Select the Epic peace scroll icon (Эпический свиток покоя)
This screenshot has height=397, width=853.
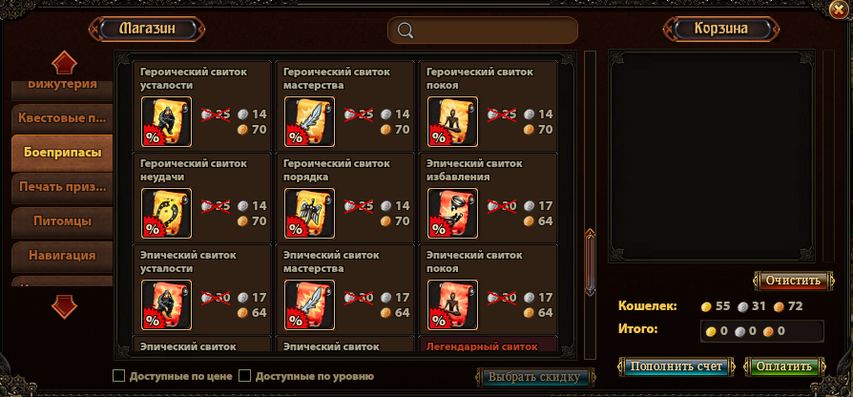[452, 304]

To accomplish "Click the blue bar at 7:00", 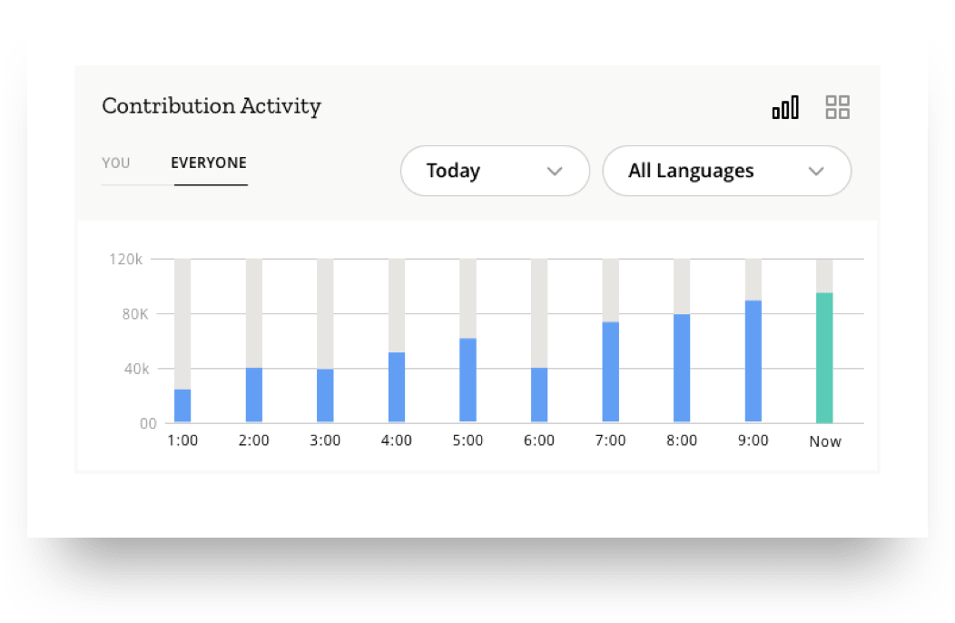I will [611, 372].
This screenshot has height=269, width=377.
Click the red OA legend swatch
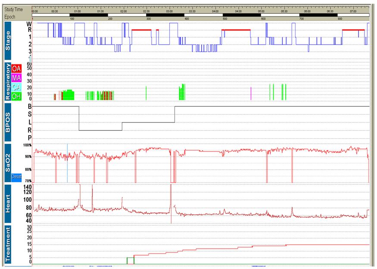(16, 69)
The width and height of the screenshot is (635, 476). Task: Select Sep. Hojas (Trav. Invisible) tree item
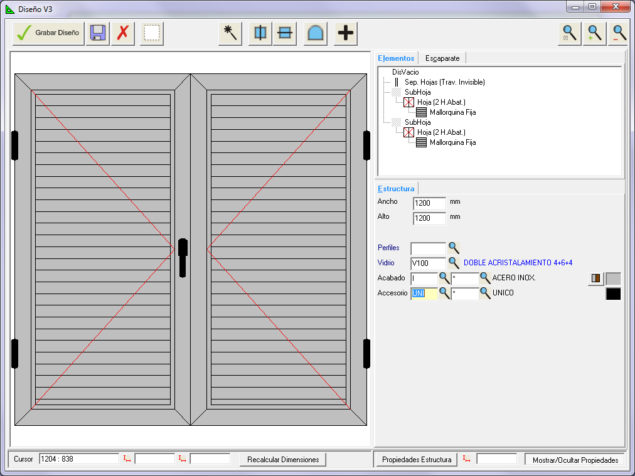[x=444, y=82]
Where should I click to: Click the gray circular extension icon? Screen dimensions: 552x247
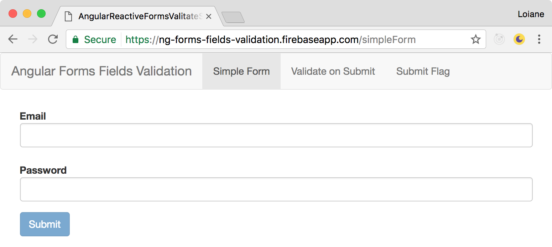point(499,39)
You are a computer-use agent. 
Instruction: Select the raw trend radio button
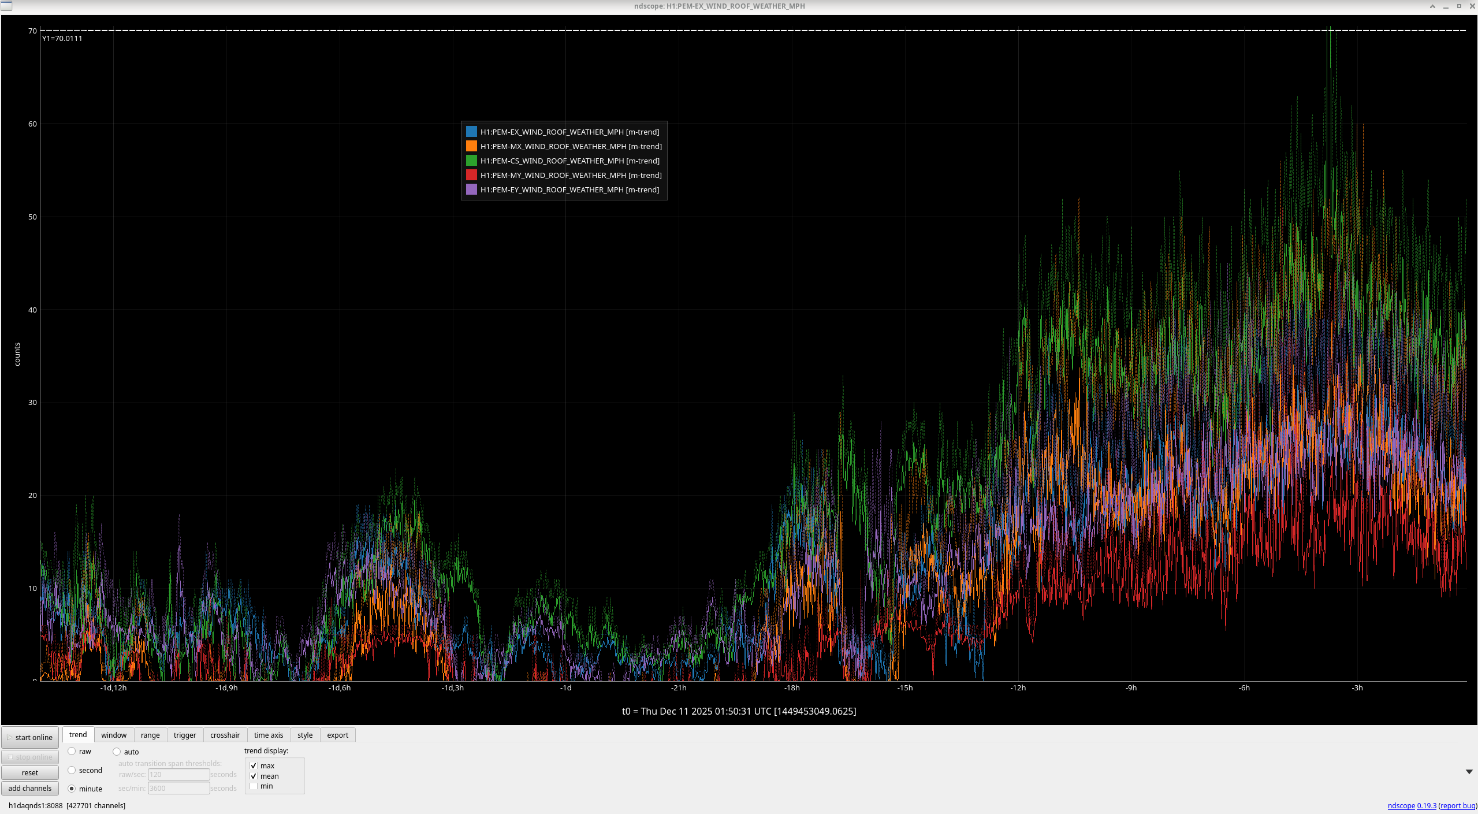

Request => Arrange the entries from the line containing "You are a computer-use agent." through the end of the entries, inclusive, as a Markdown table with a Row column for the row number and a Line column for the line. Skip blank lines and leave the pictures out.

Correct result =>
| Row | Line |
|---|---|
| 1 | You are a computer-use agent.  |
| 2 | Instruction: Select the raw trend radio button |